Presentación


Durante siglos, la frontera móvil que existió entre cristianos y musulmanes en la península ibérica, hasta la salida de estos últimos en 1492, estuvo poblada de personajes singulares, conformados en función del hecho fronterizo. Uno de estos personajes fue el Alfaqueque. Su existencia se remonta al siglo XIII, y su perfil inicial figura referido ya en los textos de Alfonso X como hombres de honor, conocedores de la lengua arábiga, cuya misión básica era rescatar a los cristianos esclavos de los musulmanes. Entre sus cualidades se exigían ser verídicos, desinteresados, instruidos y expertos con la lengua árabe, humanos y benévolos, valientes, así como tener algún patrimonio que garantizara su independencia y honradez. Este empleo era electivo en junta de doce hombres buenos. Los Alfaqueques, respetados por cristianos y musulmanes, tenían paso libre a un lado y otro de la frontera dado que su labor permitía mantener un mínimo de comunicación entre los dos bandos, incluso en las circunstancias más difíciles. Estos trujamanes solucionaban numerosos problemas que surgían en la peculiar convivencia que provocaba una frontera que, en la mayoría de los casos, no tenía respaldo físico. Fueron los representantes, en un sitio y época determinada, de una figura necesaria e imperecedera: el negociador discreto que permite el encuentro entre posiciones aparentemente irreconciliables. En los tiempos que corren la presencia de los Alfaqueques se hace especialmente necesaria.

jueves, 2 de noviembre de 2017

34. Persuasion en política

 


Amapola (Papaver unbonatum)


Una de las actividades más importantes de los que se dedican a la política es intentar convencer a los ciudadanos —persuadirlos— de que él y su programa de actuación son las mejores opciones y que, por lo tanto, merecen su voto.

Tradicionalmente, y de acuerdo con la ciencia de la retórica aristotélica, la persuasión se basaba en tres pilares: la autoridad moral del que hablaba (el ethos); las evidencias que constituían el sustento material de los argumentos que se exponían (el logos), y el pathos, que era la emoción que se daba al discurso para llegar a los sentimientos de la audiencia.

Hasta no hace mucho los políticos, para persuadir a sus conciudadanos, solían hacer uso de estos tres pilares, que existían en mayor o menor medida en éllos y en su discurso, con los que pretendían ganar el favor de los votantes.

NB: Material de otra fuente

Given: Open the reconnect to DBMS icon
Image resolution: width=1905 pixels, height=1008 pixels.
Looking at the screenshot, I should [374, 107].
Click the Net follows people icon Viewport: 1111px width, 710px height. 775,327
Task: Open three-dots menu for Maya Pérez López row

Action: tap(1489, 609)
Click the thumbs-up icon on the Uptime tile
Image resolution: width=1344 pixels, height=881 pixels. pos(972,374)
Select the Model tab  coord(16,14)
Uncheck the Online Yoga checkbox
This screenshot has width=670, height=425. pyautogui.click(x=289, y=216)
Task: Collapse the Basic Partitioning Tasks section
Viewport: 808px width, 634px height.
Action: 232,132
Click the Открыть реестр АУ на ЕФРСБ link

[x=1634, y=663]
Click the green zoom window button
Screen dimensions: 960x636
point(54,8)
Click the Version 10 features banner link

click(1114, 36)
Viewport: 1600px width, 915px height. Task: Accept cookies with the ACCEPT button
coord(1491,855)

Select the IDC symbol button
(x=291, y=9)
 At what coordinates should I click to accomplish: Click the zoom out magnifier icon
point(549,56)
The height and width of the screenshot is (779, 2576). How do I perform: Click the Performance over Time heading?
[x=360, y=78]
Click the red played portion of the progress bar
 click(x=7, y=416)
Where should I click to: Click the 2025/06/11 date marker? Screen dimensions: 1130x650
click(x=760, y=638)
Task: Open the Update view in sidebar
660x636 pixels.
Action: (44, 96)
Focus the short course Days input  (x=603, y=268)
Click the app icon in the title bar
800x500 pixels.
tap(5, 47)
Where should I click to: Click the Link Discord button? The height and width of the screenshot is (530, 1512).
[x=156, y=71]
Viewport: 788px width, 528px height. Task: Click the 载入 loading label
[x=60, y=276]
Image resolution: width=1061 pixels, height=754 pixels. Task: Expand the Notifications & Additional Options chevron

En los tiempos que corren estos pilares han sido ampliamente subvertidos, suprimiendo unos y potenciando otros. Los que hablan, con frecuencia, carecen de autoridad moral para hacerlo: están sujetos a la sospecha de actividades ilícitas o claramente implicados en ellas. La evidencia ha sido sustituida en numerosas ocasiones por mentiras —postverdad la llaman algunos, fakenews otros— que se propagan por los modernos sistemas de comunicación con tal rapidez e intensidad que se hace difícil diferenciarlas de la verdad. El recurso a las emociones, al pathos, que aparece en último lugar como refuerzo de los dos primeros pilares, se ha convertido en la única fuente de legitimidad.

En toda Europa ganan terreno los populismos, los que no se basan en el ethos ni en el logos, sino solo en el sentimiento, en la emoción, en el pathos. Los ciudadanos están más predispuestos a la pasión que al análisis, y aceptan entusiasmados las mentiras que les cuentan. Abrazan emocionados las promesas que saben que no es posible cumplir, o que en caso de que se cumplan acarrearán males mayores que los que se trata de corregir.

Adquirir autoridad moral es difícil, y mantenerla aún más. Utilizar argumentos sólidos, basados en la verdad, es cada vez más escaso y —al parecer— innecesario. Parece que la actividad política va a quedar reducida solo a estimular emociones. Y éstas, si bien son necesarias, constituyen la faceta más manipulable del proceso de persuasión.